We know Jesus came to this world out of the love the Father has for us. We also know Jesus was not forced to go to the cross but out of His love for us, He chose to stay on the cross for our redemption from sin, once and for all. It was this love that covered a multitude of sin, a whole world load; past present, and future sins. Yet we forget not only did Jesus blot out our sins, His death also brought healing. “Surely, He has borne our griefs And carried our sorrows; Yet we esteemed Him stricken, Smitten by God, and afflicted. But He was wounded for our transgressions, He was bruised for our iniquities; The chastisement for our peace was upon Him, And by His stripes, we are healed.”. (Isaiah 53:4-5 NKJV). He took upon Himself all of our pain and suffering so we could have peace and healing.
So, why do so many of us go around wounded and hurt by this world, if He came to take it away from us? Most of the time when we forgive someone who has hurt us we don’t do it completely. We hold on take note of it so that if they do it again we remind ourselves and might even say to ourselves, “I knew that they didn’t mean they were sorry.” Think about it; Jesus died for our sins, long before we were ever born, forgave us of our sins, knew that we would sin again, yet not once does He get bent out of shape because we sin, maybe even the same sin we already confessed. We fail to pass on the same forgiveness to those that have hurt us. By withholding the forgiveness that we should extend to others is also withholding the love that covers the hurt. Forgiving doesn’t mean they were right it is just releasing the hold bitterness has a hold on you.
There is one more person that you need to forgive you. Many times we feel guilty for the feelings that we have. The fact we let it happened to us. We hold ourselves to a standard much of the time no one can really achieve. We tend to get mad and frustrated with ourselves because we failed our own expectations. This adds to the negative self-talk and we fail to love ourselves because we see ourselves as unworthy of being loved. The problem with this is when we don’t love ourselves it is hard to love others. When Jesus was confronted by the Pharisees about what is the top commandment, He answered to love God with all you have in your body. Then he said, “And the second is like it: ‘You shall love your neighbor as yourself.” (Matthew 22:39 NKJV). You can’t reach out to others and show them love, when you don’t love yourself much. How well I know this because it was easy for me to get frustrated with others, even write people off because I saw myself as no matter what I did I was unworthy of being loved. Even now there are times that I am unsure of myself, thank God for the friends that He has put in my life that remind me that I’m doing exactly what God wants me to and doing a good job at it.

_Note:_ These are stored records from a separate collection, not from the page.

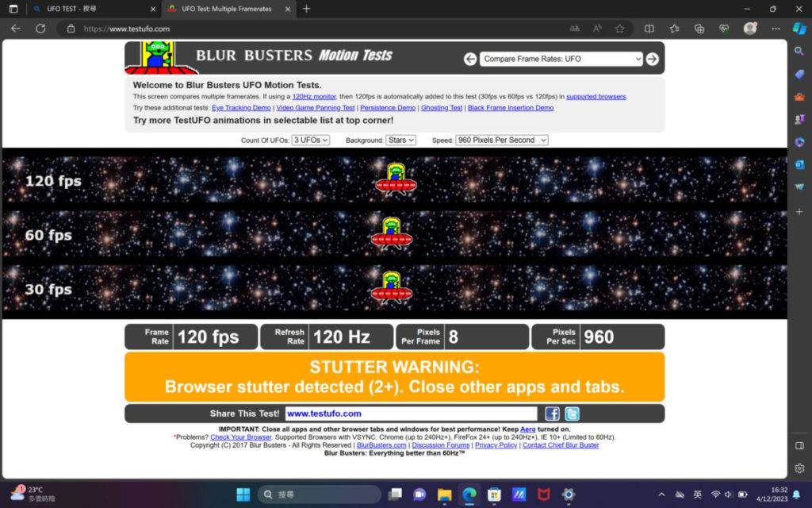The image size is (812, 508).
Task: Add this page to favorites star icon
Action: click(619, 29)
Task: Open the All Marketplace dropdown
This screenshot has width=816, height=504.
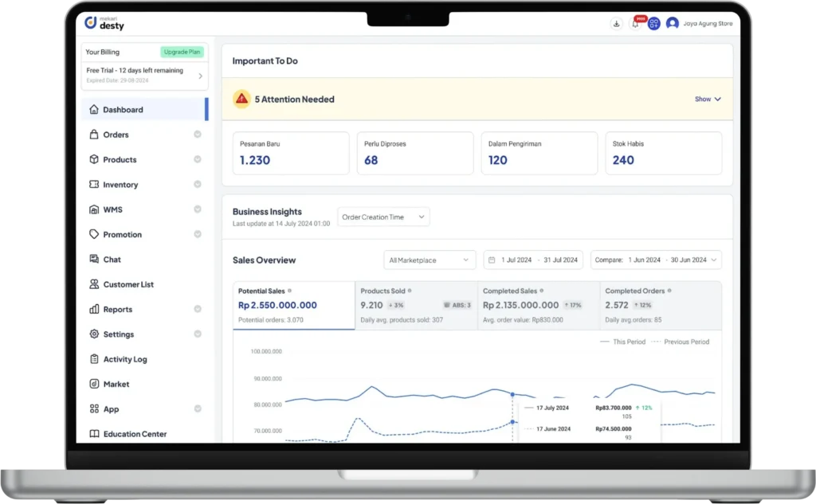Action: point(429,260)
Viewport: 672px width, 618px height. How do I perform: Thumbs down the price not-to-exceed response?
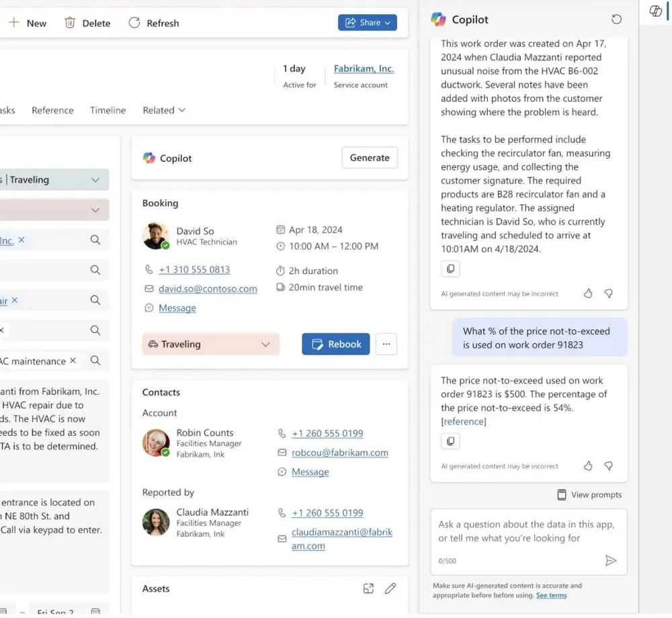[609, 466]
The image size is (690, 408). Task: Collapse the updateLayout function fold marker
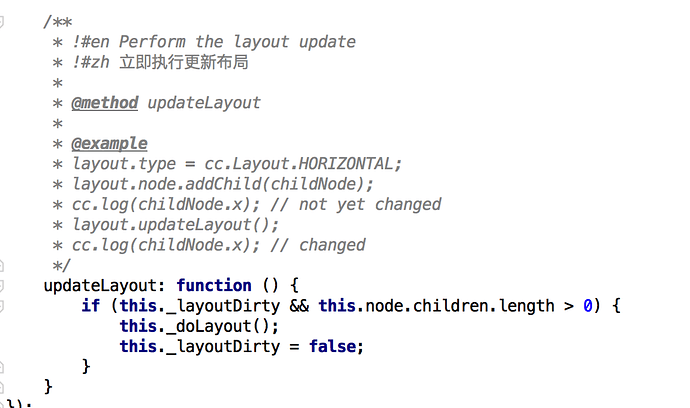[3, 285]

The one thing about loving ourselves the way God loves us is it stops the negative self-talk. When we allow ourselves the opportunity to make mistakes and not hold us to a standard of perfection no one could achieve, we then leave no room for the negative self-talk. Should self-talk tries to sneak in all we need to do is remind ourselves that is not how God sees us and dismiss the thought as not being true. No wonder Paul told us; “Finally, brethren, whatever things are true, whatever things are noble, whatever things are just, whatever things are pure, whatever things are lovely, whatever things are of good report, if there is any virtue and if there is anything praiseworthy—meditate on these things.” (Philippians 4:8 NKJV). This is the checklist I use when the negative self-talk pops up, it helps me not focus on the negative self-talk since it doesn’t meet what is in that list.
Let me leave you with this quote by James LoGalbo about God’s love; “Our identity isn’t in our scars. Our identity is rooted in the scars of Jesus.” That is the love that heals.